[About this exercise]: In the records below, copy the line that contains "This screenshot has width=1512, height=795." and each line after it, word for word, through the last.
(Supplied material)
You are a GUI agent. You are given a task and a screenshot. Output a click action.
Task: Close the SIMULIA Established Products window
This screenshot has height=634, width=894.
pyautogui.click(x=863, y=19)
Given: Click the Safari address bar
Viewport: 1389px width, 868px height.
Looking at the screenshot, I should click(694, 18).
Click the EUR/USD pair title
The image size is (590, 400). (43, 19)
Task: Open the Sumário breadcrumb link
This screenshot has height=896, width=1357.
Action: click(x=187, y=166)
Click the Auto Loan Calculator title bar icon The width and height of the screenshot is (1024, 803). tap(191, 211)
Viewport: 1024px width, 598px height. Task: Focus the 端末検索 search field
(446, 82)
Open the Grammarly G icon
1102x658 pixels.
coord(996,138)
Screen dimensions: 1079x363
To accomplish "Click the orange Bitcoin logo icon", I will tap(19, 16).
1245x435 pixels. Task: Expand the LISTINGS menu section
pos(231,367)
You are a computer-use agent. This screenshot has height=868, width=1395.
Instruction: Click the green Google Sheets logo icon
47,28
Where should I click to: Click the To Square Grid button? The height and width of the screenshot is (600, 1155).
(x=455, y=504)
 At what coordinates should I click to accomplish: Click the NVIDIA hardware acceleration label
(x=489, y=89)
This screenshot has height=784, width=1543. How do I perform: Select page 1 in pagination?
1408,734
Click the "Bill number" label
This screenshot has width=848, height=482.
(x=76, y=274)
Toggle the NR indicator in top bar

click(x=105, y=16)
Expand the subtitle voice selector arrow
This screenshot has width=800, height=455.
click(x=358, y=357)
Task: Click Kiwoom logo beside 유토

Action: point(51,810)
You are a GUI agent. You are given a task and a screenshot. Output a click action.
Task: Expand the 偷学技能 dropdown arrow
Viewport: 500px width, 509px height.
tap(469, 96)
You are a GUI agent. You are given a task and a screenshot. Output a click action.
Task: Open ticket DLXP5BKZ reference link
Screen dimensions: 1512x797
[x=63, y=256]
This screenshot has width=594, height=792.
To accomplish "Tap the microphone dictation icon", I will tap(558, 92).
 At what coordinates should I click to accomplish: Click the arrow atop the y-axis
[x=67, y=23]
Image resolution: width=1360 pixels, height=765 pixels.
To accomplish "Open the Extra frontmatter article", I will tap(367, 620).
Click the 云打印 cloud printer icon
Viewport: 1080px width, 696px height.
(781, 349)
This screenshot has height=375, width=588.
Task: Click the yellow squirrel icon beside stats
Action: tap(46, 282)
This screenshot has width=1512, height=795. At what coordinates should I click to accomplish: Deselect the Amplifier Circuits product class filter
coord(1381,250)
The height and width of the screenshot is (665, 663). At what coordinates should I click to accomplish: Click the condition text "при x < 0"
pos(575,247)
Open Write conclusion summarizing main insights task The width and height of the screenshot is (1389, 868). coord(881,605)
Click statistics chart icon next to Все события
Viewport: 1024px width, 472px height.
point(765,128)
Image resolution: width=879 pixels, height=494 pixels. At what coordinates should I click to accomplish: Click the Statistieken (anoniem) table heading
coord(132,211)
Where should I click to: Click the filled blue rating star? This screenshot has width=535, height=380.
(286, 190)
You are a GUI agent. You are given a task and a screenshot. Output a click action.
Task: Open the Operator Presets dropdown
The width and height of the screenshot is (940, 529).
(End Supplied material)
[Task output]:
This screenshot has width=1512, height=795. At what coordinates should I click to accomplish: Deselect the Amplifier Circuits product class filter
coord(1381,250)
The height and width of the screenshot is (665, 663). At what coordinates should I click to accomplish: Click the condition text "при x < 0"
pos(575,247)
Open Write conclusion summarizing main insights task The width and height of the screenshot is (1389, 868). coord(881,605)
Click statistics chart icon next to Все события
Viewport: 1024px width, 472px height.
point(765,128)
Image resolution: width=879 pixels, height=494 pixels. At what coordinates should I click to accomplish: Click the Statistieken (anoniem) table heading
coord(132,211)
Where should I click to: Click the filled blue rating star? This screenshot has width=535, height=380.
(286, 190)
You are a GUI agent. You are given a task and a screenshot. Output a click action.
Task: Open the Operator Presets dropdown
The width and height of the screenshot is (940, 529).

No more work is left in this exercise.